What do Fiduciaries, ETFs and 12b-1 Fees Have in Common?

A few days ago, we wrote a posting on the repeal of the so called Merrill Rule that allowed brokers to offer fee-based accounts without the full fiduciary responsibilities of traditional fee-based financial advisers.  We argued that repealing this rule was good for those who want their adviser to present them with pure alpha or pure beta products without regard to the compensation they would receive from each.  In short, we argued it was good for alpha-centric investing.

Three separate stories published today by Investment News illustrate the complex inter-relationship between the regulatory landscape and alpha-centric portfolio construction.  Seemingly disparate stories about fiduciaries, ETFs, and 12b-1 fees have roots in the same underlying phenomena.

Merrill rule meant choice.  Or was it just bullying?

In their effort to capture both sides of this complex and often rancorous debate over the Merrill Rule, Investment News ran two related editorials today: Should Advisers be Fiduciaries – No and Should Advisers be Fiduciaries – Yes.

Arguing the No side (for the brokers) was Ira Hammerman, senior managing director and general counsel of the Securities Industry and Financial Markets Association (SIFMA).  Said Hammerman:

Investors are best served by choice…Sadly, there is no doubt that choice is limited by the court’s decision to eliminate fee-based brokerage accounts.

He goes on to say that traditional brokerage accounts have left billions in investors pockets since in aggregate, they charge a lower effective fee on assets than do fee-based accounts from financial advisers.  He further argues that investors receive equal protection against disclosure as do their peers in fee-based advisory accounts (as a result of NASD and SEC rules).

But Charles Austin a lawyer and former president of the Public Investors Arbitration Bar Association is not persuaded by Hammerman’s pitch and accuses the brokerage industry of being disingenuous about its motives.  Said Austin:

(The brokerage industry’s) argument against repeal of the rule was based largely on the notion that broker-dealer customers already enjoy the benefits and protections of existing laws and regulations, and therefore don’t need the protections that fiduciary status would confer.

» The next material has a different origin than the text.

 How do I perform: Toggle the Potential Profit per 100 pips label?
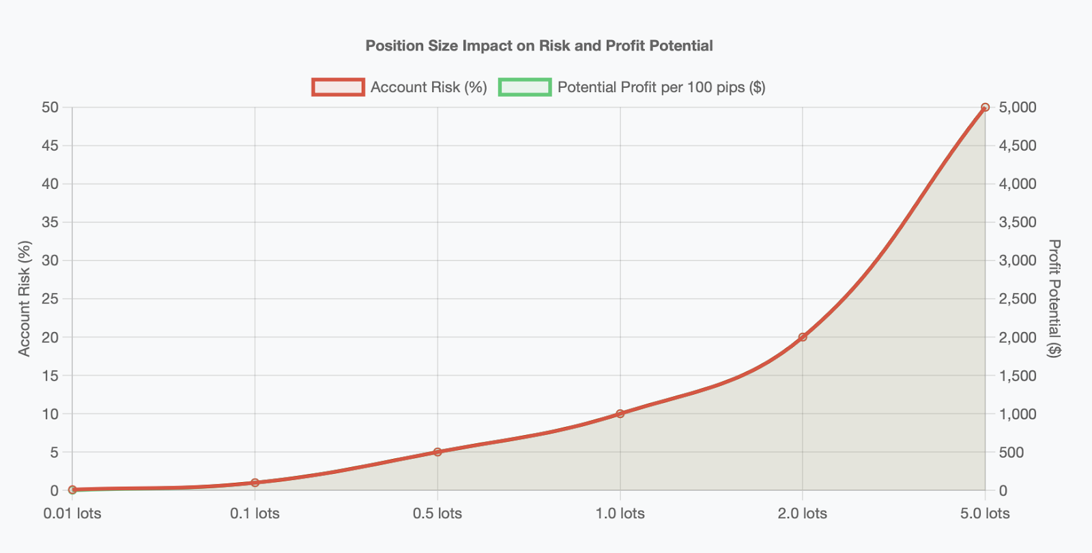[x=661, y=87]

So why, then, the fear among member firms of being branded with the Scarlet F? (ed: for Fiduciary).

One can only hope that policymakers will respond to (the brokerage industry’s threats the way all bullies should be dealt with: call its empty bluffs. The investing public will be safer as a result, and perhaps SIFMA will cease threatening investors every time its members’ practices are questioned. The SEC’s recent decision to not appeal the court’s abolition of the Merrill Lynch rule is a good first step.

…In any case, repeal said to be good for ETFs…

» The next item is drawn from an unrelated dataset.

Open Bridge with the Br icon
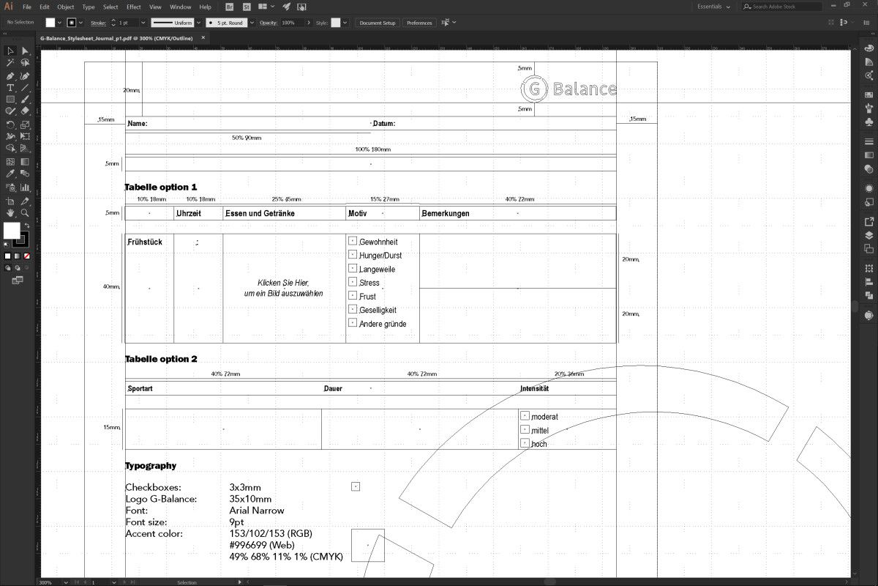 pos(229,7)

Thankfully, the transition of a million fee-based brokerage accounts to bona fide advisory accounts seems like it may pave the way for more low cost, pure-beta ETFs.  Investment News also offers up a story on this topic (ETFs are finding favor among brokers).

The story suggests that ETFs will likely benefit from this transition since they are so inexpensive.  With revenues fixed at, say 1%, advisers for these new accounts will likely seek the lowest cost option in order to create the largest possible profit margin.

Investment News quotes Charles Roame, of Strategic Advisors LLC:

ETFs are a perfect fit for advisory accounts, he said. If a brokerage firm is going to run an advisory program and charge a 1% fee for advice, it behooves it to use the lowest-cost investment vehicles it can find, and in most cases, those vehicles will be ETFs, Mr. Roame said.

This trend is apparently not lost on the ETF industry.  In fact, the same article quotes a State Street executive as saying brokerages are the single-largest focus for our business today.

But sticky issue of 12b-1 fees remains

But as we suggested last week, the repeal of the Merrill Rule is only a step in the right direction – toward the transparency required for alpha-centric portfolio management.  While it’s important for an investor to know that their adviser is not making undisclosed commissions on execution, fee-based accounts that include mutual funds still face the sticky issue of 12b-1 fees.  And according to Investment News, the time is right to recast 12(b)-1 fees.

It can be argued that these fees are the financial adviser’s allegory to the broker’s sales commission that started this imbroglio in the first place.  And thus, by the same token, the advisory businesses may not be totally rid potential conflicts until it removes such compensation and becomes entirely fee-based.  While Investment News argues that disclosure may be sufficient to justify the continuance of such fee arrangements, we’re not so sure.  Simply revealing a bias to an accepting client does not mitigate that bias.

At the core of all three of these trends is the unbundling of retail financial services.  And this lays the groundwork for alpha-centric investing.  The repeal of the Merrill Rule is about unbundling trade execution from asset management services, the move toward ETFs is about unbundling beta from alpha and the potential demise of 12b-1 fees is about unbundling asset management and financial planning services.  Taken together, they provide a glimpse into the disintermediation and structural re-organization that will likely face the financial services industry in the coming years.